Putin, who wanted to make the West fearful, has instead united it. Aggression against Ukraine has already led to Sweden and Finland joining NATO. And now there is a new strategic fracture: Germany, effectively disarmed for 80 years, is returning to the role of a military power. And it was Putin who forced it to do so.
NATO was once created with a clear formula by Lord Ismay: “keep the Americans in Europe, the Russians out, and the Germans on their knees”. In 2024, this balance is being upset. America is less secure, Russia is more aggressive, and Germany is no longer restraining itself.
Friedrich Merz, Germany’s new political leader, has begun rearmament not because of militarism, but because of fear: missile attacks, mass crimes, and Putin’s nuclear blackmail all demonstrate that the world in which Germany could be “an economic giant but a military dwarf” is over.
Unlike Russia, the German economy is capable of rapidly increasing its capacity. And if Berlin builds up its defence industry, Moscow will receive the threat it has been seeking.
The same process has begun in Asia. Japan and South Korea are also no longer confident in “eternal American protection”. China, like Russia, may pay for its expansionist game by gaining not control, but a chain reaction of armaments around it.
There is only one conclusion: Putin wanted to break the West – and he woke it up. Germany’s awakening could be Russia’s most painful geopolitical defeat of the 21st century. Because the colossus from Berlin is no longer sitting in the shadows.

● **DIRECTIONS**
According to the article on Germany's rearmament, which two countries joined NATO as a result of the aggression against Ukraine? The lines that come after the article have nothing to do with it.

● **MATERIAL SUPPLIED**
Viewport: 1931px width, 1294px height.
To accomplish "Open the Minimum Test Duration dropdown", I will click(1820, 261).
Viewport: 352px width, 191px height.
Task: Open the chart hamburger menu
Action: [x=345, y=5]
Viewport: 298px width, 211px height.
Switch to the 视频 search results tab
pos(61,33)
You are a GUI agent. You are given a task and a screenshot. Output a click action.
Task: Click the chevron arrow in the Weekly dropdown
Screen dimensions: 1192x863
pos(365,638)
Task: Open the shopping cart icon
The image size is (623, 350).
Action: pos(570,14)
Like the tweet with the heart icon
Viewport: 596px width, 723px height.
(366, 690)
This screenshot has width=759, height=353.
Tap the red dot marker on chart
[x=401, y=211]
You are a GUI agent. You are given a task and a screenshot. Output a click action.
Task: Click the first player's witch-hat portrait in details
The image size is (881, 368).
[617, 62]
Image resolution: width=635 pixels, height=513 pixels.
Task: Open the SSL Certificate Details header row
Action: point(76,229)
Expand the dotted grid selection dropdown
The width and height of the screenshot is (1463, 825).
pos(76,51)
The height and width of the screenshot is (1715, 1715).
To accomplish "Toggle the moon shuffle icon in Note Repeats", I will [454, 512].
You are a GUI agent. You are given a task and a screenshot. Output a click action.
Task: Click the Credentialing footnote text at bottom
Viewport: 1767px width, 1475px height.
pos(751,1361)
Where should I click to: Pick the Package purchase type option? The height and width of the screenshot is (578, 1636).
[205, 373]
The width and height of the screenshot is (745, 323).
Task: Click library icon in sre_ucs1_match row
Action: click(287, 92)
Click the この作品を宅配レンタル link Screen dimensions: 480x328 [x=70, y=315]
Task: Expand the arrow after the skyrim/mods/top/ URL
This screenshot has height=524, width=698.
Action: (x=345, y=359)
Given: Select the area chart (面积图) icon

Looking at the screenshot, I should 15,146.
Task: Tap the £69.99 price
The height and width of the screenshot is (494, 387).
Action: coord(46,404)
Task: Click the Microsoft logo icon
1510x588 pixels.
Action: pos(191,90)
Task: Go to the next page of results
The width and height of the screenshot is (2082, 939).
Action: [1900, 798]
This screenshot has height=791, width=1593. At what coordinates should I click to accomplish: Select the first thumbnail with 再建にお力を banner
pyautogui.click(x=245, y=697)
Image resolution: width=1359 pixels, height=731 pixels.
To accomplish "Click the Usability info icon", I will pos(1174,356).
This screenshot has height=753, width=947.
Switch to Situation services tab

● **RESULT OF THIS TASK**
Sweden and Finland.